Healthcare Organizations Can Now Leverage Larger and More Diverse Datasets to Improve Operations and Care
John Snow Labs, the Healthcare AI and NLP company and developer of the Spark NLP library, today announced improvements to its automatic de-identification solution. The company recently established a new state-of-the-art record on the n2b2 standard de-identification benchmark, achieving an F1 score of 96.1%, and decreasing its error rate by 33%. By enabling organizations to automatically de-identify large datasets, John Snow Labs empowers product innovation and cost savings for healthcare organizations worldwide.
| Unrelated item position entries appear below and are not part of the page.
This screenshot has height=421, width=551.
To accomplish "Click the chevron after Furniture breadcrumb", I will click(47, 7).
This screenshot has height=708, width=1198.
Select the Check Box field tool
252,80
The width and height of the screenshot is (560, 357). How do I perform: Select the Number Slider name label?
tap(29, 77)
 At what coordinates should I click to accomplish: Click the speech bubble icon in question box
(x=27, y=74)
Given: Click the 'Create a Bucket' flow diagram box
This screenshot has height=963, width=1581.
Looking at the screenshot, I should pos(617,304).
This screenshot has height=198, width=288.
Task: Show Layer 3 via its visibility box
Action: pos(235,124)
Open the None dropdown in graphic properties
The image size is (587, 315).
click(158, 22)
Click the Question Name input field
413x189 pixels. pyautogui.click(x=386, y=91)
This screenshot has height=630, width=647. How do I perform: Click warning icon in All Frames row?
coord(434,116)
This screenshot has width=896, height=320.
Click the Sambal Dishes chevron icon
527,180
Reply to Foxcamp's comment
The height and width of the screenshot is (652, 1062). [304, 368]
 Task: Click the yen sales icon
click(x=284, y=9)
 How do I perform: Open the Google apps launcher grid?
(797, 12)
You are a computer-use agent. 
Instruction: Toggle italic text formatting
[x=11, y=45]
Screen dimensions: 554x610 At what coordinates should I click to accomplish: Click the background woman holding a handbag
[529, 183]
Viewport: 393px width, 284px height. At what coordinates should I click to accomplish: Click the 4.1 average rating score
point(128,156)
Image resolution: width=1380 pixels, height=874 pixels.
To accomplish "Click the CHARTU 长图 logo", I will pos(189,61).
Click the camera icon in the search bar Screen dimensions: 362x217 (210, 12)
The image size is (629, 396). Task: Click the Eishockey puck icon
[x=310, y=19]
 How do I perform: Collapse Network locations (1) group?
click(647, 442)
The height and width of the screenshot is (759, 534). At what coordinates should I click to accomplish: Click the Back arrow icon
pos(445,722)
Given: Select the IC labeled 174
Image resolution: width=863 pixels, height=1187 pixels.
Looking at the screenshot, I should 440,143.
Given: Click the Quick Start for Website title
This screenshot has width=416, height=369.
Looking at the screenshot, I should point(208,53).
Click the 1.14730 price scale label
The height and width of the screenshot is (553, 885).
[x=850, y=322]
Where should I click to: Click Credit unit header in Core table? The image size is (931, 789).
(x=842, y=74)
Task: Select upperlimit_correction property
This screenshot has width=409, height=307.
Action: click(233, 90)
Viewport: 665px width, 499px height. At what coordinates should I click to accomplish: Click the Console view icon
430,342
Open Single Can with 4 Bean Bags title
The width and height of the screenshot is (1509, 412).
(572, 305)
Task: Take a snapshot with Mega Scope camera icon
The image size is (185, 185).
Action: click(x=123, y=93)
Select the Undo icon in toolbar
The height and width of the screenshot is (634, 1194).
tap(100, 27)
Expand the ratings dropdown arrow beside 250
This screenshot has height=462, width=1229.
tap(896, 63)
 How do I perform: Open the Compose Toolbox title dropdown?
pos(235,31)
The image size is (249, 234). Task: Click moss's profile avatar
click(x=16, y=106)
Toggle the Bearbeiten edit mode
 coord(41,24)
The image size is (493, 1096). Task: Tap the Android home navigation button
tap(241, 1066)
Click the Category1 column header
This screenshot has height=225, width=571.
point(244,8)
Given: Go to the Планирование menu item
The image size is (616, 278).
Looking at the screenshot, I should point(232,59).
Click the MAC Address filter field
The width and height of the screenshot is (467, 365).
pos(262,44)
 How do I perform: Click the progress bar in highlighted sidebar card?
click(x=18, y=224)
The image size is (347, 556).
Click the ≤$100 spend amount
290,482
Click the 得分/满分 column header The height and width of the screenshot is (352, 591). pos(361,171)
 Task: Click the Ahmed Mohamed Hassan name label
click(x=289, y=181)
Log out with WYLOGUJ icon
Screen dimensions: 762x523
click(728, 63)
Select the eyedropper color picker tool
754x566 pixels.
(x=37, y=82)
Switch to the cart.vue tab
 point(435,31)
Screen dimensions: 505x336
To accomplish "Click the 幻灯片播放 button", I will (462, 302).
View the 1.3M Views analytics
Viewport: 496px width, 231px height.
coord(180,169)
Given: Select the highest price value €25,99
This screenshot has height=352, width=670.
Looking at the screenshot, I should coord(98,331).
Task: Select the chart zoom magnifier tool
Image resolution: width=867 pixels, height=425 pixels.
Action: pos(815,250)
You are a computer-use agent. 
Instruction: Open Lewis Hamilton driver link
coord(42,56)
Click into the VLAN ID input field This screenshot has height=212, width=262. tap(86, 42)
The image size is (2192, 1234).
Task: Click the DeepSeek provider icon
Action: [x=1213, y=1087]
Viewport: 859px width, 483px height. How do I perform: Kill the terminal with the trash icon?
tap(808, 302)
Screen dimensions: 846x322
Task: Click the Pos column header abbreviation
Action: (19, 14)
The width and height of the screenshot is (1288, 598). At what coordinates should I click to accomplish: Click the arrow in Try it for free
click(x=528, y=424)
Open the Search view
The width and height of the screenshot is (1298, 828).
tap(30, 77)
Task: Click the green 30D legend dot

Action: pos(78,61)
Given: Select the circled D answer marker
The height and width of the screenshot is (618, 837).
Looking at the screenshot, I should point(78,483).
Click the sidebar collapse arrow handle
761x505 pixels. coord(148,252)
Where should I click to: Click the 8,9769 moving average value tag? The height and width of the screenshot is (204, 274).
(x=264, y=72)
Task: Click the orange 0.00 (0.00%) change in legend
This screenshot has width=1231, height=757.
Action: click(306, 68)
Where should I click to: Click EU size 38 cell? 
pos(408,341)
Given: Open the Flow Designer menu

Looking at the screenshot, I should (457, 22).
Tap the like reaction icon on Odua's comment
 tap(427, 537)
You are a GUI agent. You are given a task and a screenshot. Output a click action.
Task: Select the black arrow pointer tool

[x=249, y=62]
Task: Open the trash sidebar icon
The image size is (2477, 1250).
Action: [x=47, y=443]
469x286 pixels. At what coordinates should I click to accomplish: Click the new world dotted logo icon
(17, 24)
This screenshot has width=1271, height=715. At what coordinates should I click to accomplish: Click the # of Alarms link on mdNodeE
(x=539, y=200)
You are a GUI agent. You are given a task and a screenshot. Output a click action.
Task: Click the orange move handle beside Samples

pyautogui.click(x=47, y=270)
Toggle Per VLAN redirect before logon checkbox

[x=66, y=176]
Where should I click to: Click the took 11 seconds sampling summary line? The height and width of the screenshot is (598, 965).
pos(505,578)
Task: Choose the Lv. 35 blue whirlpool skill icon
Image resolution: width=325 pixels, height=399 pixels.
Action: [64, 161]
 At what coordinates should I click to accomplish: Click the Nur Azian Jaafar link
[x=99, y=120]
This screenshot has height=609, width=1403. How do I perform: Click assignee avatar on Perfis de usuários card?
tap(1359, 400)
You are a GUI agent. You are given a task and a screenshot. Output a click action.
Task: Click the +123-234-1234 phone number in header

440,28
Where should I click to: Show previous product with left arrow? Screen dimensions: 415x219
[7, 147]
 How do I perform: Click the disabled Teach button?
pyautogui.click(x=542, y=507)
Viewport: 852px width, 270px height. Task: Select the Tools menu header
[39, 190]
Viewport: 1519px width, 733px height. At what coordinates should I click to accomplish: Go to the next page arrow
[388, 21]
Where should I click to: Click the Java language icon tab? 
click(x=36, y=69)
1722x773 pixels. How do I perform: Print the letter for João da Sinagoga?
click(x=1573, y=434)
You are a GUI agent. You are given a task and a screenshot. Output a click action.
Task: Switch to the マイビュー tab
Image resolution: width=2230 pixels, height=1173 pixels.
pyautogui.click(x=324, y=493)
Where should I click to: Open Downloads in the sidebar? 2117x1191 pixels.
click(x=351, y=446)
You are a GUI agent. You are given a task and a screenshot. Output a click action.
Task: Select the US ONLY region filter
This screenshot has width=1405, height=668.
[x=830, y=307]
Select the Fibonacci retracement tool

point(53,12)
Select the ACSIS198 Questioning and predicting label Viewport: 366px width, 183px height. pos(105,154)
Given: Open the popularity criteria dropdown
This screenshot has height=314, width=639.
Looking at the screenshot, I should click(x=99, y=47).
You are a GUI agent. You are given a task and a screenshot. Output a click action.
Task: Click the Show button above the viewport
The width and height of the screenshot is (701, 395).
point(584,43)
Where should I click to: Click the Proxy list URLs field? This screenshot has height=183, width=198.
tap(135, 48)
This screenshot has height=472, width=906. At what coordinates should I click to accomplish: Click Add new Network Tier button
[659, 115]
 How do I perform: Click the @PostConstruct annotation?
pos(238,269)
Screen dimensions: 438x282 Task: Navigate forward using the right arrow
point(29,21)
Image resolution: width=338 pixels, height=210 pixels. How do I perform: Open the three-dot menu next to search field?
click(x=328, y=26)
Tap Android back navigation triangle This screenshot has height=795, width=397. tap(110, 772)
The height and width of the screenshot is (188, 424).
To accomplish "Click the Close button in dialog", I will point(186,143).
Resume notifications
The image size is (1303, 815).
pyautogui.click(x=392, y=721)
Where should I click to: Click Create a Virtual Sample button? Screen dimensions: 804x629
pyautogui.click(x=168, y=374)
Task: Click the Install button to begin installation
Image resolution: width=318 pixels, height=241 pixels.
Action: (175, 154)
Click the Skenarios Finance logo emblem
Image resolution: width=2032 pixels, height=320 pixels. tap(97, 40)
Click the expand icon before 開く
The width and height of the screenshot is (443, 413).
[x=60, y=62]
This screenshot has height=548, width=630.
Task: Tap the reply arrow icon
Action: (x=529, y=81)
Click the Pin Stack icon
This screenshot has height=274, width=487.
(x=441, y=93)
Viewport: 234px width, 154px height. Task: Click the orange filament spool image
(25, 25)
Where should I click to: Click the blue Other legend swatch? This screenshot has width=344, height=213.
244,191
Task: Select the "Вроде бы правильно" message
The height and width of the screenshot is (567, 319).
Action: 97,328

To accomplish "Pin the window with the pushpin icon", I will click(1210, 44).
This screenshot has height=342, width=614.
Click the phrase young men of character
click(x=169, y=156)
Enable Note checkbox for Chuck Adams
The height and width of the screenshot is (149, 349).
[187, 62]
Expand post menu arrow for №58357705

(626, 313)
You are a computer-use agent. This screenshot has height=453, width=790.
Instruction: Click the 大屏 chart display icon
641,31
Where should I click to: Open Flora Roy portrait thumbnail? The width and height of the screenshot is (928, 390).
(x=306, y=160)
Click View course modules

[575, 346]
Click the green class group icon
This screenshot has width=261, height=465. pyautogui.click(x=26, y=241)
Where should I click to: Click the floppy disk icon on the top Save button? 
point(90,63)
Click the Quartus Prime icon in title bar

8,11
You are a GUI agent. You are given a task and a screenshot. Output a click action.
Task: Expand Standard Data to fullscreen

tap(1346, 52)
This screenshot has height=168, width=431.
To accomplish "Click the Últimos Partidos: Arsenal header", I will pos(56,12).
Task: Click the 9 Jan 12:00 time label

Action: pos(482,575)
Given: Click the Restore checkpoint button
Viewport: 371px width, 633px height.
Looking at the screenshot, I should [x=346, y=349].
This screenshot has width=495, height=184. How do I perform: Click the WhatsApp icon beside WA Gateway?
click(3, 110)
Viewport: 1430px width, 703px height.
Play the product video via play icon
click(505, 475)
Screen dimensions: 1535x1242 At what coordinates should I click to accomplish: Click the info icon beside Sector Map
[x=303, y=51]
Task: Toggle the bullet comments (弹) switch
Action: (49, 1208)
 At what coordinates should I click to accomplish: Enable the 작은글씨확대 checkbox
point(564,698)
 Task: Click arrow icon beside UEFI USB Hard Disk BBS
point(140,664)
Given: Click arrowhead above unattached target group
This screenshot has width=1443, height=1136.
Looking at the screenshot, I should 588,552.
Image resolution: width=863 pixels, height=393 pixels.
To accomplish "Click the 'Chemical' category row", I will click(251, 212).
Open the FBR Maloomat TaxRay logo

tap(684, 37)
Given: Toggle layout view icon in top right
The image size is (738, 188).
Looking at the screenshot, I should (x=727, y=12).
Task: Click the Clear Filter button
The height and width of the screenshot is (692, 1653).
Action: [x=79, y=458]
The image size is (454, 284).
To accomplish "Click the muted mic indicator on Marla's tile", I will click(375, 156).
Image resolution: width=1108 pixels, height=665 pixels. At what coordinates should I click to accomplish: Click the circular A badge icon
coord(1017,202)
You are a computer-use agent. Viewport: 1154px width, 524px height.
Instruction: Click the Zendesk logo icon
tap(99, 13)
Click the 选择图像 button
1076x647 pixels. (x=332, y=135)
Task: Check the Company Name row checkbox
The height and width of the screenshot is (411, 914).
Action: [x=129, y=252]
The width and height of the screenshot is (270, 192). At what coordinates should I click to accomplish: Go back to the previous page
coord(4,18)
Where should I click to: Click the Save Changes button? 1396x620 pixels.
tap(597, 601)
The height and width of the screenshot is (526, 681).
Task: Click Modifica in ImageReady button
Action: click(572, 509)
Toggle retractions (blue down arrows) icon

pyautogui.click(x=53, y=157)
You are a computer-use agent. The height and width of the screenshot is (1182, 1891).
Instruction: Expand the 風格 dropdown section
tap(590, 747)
Providing custom de-identification required for the monetization of data, John Snow Labs’ automatic de-identification solution is already proving valuable for users. The service is based on the company’s Spark NLP for Healthcare library, built on top of the Spark big data framework, enabling the processing of millions of records on large Spark or Databricks clusters. The de-identification solution can be delivered as an end-to-end system or a software library with optional professional services.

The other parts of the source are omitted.